===== Exercise input

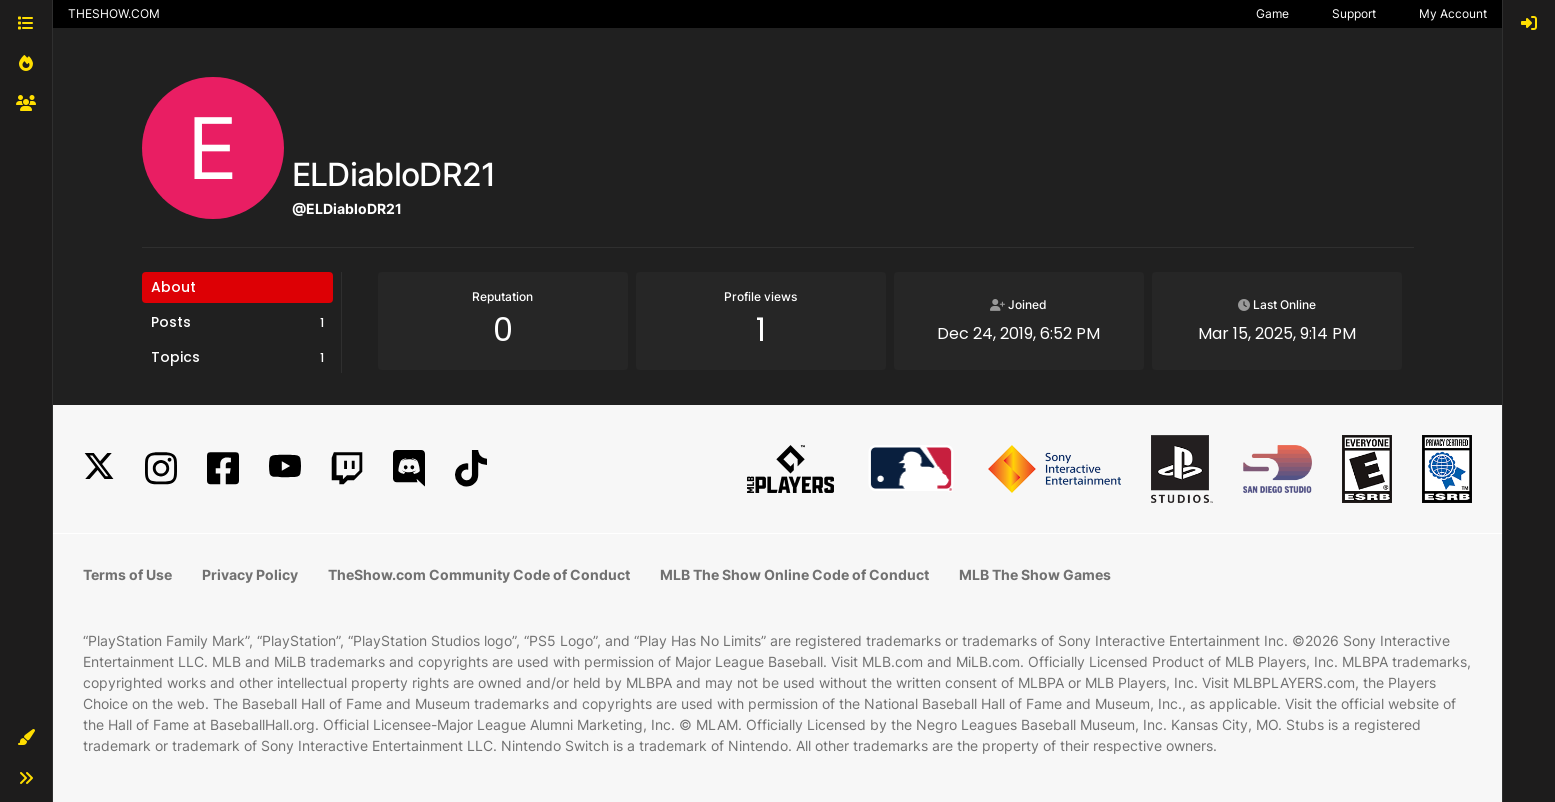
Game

==========
===== Exercise input

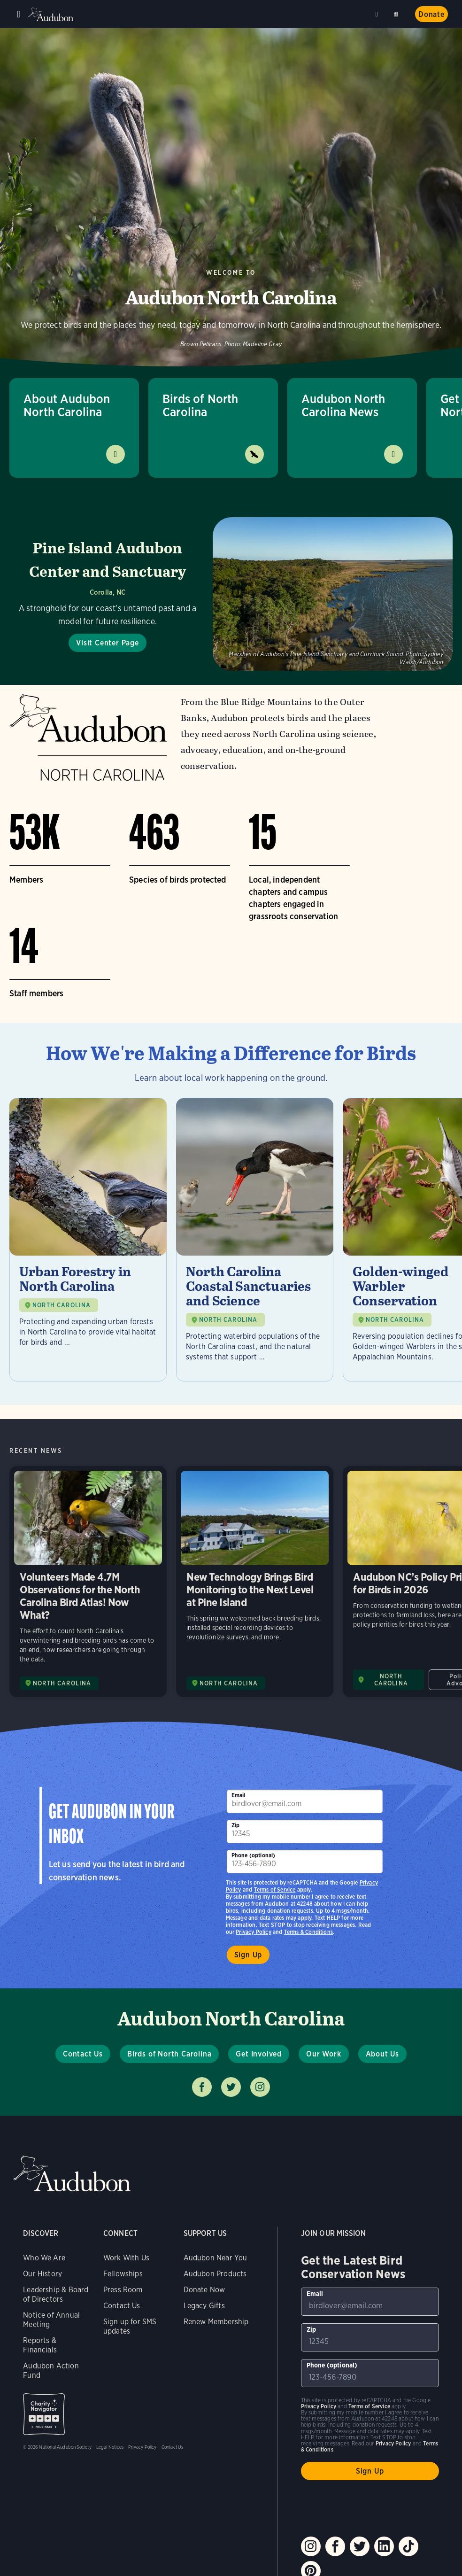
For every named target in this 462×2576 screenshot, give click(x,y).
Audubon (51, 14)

==========
===== Exercise input

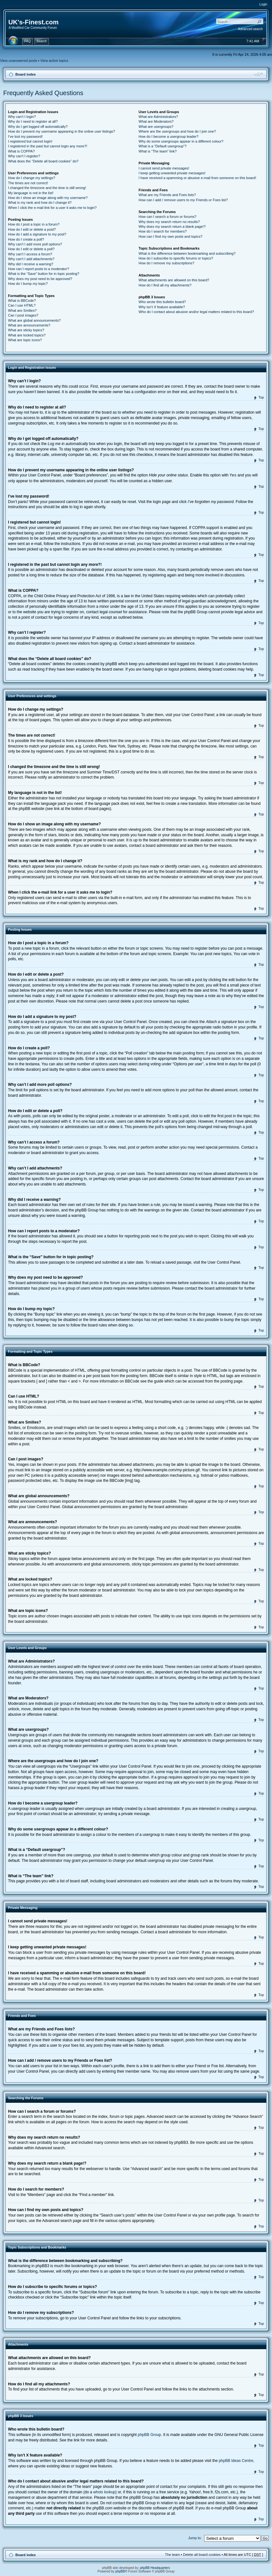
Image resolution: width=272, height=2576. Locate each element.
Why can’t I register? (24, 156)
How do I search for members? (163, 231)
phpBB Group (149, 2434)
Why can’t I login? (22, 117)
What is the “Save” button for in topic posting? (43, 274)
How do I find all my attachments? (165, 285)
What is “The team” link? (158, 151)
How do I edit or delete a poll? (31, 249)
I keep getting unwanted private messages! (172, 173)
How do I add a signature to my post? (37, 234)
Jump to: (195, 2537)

==========

= Directions for this task =
Reproduce the lines from the line containing "How do I search for members? (163, 231)" to the line containing "Jump to: (195, 2537)", swapping "How do I" for "How can I" wherever it occurs and leaving everything else unchanged. Give only those lines.

= The completed task =
How can I search for members? (163, 231)
phpBB Group (149, 2434)
Why can’t I login? (22, 117)
What is the “Save” button for in topic posting? (43, 274)
How can I find all my attachments? (165, 285)
What is “The team” link? (158, 151)
How can I edit or delete a poll? (31, 249)
I keep getting unwanted private messages! (172, 173)
How can I add a signature to my post? (37, 234)
Jump to: (195, 2537)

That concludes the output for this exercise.